Over the past several years Sade Sanchez, Ellie English, and Irita Pai have put in some serious dedication to their musical witchcraft, moving up through the ranks of the LA scene of small and sweaty clubs to major tours in the US and Europe supporting such wide-ranging acts as The Kills and Uncle Acid and the deadbeats, building a reputation as the coolest of the cool. The band released their debut full length on storied indie label Suicide Squeeze in 2017 and for those that have followed them since the early days it was readily apparent that L.A. Witch was finally poised for very big things very soon.

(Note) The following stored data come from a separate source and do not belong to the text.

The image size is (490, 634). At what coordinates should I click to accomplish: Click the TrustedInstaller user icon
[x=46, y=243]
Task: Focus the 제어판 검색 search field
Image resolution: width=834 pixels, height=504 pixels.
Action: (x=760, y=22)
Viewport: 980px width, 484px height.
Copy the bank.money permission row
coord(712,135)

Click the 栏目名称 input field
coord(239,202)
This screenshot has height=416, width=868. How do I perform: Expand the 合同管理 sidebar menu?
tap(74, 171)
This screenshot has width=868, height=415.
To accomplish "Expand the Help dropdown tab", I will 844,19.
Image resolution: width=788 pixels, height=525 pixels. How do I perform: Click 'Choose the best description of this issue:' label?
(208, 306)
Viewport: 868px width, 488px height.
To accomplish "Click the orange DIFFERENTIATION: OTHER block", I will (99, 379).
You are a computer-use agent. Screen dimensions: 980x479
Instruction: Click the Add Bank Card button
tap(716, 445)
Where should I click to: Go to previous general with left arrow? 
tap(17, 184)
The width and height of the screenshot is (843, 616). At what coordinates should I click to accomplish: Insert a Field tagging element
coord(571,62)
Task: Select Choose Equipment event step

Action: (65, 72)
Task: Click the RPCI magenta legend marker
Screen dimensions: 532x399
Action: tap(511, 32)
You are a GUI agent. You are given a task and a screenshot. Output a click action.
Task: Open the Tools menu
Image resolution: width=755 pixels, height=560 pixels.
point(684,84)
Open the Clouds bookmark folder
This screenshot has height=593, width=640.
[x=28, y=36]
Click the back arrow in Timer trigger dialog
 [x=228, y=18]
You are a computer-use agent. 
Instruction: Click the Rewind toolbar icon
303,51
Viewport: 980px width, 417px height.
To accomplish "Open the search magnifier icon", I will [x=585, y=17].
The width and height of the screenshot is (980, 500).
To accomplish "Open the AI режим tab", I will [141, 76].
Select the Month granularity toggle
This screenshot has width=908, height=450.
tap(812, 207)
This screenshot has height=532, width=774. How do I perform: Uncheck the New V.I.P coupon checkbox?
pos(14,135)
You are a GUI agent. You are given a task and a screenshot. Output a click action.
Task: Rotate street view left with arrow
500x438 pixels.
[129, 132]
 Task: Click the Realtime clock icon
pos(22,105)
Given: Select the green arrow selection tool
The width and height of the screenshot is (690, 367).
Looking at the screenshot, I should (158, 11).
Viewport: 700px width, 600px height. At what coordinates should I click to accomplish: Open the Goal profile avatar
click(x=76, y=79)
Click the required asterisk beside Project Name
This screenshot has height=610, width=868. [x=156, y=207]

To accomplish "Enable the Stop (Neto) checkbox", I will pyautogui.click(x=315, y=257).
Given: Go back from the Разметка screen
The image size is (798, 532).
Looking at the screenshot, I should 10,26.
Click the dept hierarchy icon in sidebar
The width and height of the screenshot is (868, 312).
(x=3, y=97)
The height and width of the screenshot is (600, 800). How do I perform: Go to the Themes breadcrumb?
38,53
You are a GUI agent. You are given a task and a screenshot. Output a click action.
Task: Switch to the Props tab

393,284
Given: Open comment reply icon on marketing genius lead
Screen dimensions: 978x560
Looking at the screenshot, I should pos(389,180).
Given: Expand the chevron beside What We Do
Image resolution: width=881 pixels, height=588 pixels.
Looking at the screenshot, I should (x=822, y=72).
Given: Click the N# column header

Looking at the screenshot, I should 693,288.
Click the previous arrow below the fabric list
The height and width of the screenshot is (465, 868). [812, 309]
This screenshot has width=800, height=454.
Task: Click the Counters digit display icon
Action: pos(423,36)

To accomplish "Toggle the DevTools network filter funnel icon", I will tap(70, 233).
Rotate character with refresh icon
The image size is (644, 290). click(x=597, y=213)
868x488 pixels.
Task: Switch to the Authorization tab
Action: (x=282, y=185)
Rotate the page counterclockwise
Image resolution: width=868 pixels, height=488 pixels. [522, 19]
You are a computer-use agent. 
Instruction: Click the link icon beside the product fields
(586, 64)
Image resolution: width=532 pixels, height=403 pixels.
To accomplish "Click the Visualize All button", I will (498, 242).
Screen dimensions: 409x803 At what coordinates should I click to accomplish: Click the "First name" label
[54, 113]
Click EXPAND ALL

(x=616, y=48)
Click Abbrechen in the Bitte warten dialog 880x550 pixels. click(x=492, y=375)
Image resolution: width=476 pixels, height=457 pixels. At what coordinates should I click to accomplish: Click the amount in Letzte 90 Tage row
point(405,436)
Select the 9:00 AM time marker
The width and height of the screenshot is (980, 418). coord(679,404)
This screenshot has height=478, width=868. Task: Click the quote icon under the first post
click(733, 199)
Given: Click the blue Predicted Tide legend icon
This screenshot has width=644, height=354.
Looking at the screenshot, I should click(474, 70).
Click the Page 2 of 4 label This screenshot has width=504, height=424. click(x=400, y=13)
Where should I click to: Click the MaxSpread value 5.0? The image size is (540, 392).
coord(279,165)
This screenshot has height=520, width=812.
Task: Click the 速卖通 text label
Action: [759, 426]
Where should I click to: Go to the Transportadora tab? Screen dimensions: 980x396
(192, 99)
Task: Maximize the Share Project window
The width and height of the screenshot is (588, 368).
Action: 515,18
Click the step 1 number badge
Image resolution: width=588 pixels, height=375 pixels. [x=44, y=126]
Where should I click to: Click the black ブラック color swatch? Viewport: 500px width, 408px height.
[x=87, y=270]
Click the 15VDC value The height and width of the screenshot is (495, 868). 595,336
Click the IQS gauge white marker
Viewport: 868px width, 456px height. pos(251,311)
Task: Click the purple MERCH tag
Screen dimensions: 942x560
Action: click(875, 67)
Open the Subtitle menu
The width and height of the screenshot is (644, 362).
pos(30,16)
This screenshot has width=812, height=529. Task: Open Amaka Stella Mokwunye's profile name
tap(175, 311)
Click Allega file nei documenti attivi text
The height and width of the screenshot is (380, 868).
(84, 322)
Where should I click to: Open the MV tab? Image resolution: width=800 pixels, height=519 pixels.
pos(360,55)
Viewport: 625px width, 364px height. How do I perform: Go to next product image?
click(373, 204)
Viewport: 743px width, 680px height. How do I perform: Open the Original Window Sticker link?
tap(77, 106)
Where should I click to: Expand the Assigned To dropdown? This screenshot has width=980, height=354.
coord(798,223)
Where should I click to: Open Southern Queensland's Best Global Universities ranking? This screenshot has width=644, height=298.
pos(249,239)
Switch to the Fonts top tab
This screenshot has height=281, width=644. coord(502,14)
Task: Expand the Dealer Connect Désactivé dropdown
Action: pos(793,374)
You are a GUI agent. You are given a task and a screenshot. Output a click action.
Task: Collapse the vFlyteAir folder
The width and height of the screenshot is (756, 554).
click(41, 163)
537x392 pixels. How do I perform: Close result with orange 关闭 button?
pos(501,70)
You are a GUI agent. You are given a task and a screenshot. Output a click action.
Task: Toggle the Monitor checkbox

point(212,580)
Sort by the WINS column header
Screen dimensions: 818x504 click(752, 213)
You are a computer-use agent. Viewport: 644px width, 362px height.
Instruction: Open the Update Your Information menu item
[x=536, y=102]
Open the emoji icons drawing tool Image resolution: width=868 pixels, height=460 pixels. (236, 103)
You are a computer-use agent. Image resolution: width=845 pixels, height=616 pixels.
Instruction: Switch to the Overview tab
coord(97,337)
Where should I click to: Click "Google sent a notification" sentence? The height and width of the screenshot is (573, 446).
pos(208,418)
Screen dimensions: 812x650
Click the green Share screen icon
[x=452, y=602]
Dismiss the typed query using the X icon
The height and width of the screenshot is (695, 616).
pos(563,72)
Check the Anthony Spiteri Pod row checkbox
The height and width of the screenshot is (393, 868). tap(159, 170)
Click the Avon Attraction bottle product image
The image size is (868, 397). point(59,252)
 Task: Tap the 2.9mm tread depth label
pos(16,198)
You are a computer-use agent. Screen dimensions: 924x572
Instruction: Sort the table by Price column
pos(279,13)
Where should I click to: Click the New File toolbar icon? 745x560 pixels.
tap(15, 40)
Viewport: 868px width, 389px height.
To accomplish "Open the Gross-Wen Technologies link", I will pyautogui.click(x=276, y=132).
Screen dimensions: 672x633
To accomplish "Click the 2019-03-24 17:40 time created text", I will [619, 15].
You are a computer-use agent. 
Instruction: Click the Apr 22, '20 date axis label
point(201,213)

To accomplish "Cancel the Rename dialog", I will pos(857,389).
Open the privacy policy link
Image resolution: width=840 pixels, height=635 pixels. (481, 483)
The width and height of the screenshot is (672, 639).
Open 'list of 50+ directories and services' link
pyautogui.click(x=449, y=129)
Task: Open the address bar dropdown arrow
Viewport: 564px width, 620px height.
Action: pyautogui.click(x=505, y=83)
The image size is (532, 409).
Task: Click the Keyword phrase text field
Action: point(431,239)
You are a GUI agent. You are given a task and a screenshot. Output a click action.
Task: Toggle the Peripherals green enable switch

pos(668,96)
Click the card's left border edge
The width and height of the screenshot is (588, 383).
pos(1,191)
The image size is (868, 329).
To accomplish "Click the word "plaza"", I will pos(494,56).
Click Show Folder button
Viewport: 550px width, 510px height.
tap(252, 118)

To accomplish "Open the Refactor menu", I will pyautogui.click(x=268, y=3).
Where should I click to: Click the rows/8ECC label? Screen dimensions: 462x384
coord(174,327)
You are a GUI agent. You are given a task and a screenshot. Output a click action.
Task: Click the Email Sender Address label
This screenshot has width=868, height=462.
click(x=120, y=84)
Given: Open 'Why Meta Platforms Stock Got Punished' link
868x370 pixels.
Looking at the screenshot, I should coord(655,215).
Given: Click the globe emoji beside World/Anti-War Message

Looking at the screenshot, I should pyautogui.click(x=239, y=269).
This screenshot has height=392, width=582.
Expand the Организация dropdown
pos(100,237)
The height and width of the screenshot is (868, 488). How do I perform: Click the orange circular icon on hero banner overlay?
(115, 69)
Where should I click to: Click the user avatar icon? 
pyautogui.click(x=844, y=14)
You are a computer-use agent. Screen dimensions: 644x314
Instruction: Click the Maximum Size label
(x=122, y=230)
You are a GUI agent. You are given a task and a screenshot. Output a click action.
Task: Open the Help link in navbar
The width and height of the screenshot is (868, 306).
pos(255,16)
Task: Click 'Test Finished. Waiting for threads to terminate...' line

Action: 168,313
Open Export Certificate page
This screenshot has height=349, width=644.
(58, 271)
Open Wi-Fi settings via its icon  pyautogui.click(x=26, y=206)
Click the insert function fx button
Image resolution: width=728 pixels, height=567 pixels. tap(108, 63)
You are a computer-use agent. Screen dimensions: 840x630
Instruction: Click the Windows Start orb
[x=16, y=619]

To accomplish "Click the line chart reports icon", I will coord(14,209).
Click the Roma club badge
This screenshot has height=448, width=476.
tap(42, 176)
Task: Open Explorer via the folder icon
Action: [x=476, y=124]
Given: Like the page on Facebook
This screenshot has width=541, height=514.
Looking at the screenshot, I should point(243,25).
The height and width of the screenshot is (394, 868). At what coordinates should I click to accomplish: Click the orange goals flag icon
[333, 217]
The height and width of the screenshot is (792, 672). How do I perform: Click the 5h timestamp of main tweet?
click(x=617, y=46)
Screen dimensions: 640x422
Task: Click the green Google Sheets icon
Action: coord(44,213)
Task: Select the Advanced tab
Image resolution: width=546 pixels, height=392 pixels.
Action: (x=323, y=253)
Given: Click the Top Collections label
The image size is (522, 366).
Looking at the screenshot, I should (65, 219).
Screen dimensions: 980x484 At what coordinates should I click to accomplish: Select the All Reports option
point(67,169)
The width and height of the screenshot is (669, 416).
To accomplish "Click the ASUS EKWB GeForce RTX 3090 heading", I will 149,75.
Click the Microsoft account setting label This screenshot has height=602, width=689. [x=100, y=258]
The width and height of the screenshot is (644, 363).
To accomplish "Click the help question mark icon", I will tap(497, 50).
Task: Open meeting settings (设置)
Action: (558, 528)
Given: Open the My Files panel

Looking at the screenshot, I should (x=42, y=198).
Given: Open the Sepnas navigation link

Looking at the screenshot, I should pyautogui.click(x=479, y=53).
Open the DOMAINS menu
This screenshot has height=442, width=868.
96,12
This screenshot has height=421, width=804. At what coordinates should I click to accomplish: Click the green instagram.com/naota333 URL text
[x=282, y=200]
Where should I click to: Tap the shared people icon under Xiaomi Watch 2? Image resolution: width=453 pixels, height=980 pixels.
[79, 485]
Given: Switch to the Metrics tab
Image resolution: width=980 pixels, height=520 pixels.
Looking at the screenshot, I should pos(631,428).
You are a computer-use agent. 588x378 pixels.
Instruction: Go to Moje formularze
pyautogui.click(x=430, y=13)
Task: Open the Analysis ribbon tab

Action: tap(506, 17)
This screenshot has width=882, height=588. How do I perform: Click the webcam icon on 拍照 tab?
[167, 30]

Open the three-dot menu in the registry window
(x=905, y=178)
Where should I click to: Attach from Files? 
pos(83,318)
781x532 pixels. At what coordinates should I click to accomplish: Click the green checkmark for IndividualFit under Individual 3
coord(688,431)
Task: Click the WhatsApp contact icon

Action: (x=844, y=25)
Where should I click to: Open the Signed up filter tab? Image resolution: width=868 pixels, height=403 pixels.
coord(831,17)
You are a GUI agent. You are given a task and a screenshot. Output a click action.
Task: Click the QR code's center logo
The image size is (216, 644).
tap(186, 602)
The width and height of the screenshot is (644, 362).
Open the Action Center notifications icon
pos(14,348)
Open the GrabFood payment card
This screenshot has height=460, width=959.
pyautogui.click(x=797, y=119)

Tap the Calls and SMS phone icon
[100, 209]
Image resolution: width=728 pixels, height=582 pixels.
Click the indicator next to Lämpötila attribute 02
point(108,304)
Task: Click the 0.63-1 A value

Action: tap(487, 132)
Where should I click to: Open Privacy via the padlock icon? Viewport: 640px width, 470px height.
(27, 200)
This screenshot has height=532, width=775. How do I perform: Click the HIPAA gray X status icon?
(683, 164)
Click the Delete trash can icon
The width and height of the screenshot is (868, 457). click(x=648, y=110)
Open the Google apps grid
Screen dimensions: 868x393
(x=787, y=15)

On November 1st, 2018 the band announced a surprise release immediately available digitally with a physical vinyl release planned for early 2019. What made this announcement so special is that rather than a selection of new songs, Octubre saw L.A. Witch revisit some of their oldest material with all of the new skills and perspective earned from years on the road. The result is spectacularly retrospective while providing a taste of what’s currently marinating in the band’s sonic cauldron.
L.A. Witch prove they know how to brew a potent potion by selecting all the right ingredients. Essential flavors are all present; hauntingly detached vocals and reverb saturated guitar, simple and precise percussion, and leathery basslines meandering throughout. These are immediately timeless songs, paying sonic homage to Phil Spector’s 1960s girl groups, early garage era Rolling Stones, and the instantly recognizable guitar stylings of Link Wray but also keenly aware of how those aesthetics have evolved over the years. There are references to the overwhelming emotions of My Bloody Valentine and the psychedelic danger of Their Satanic Majesties’ Second Request, with the bleak murder-ballad stylings of Nick Cave and The Bad Seeds lending a feeling of theatrical gravitas to the mix.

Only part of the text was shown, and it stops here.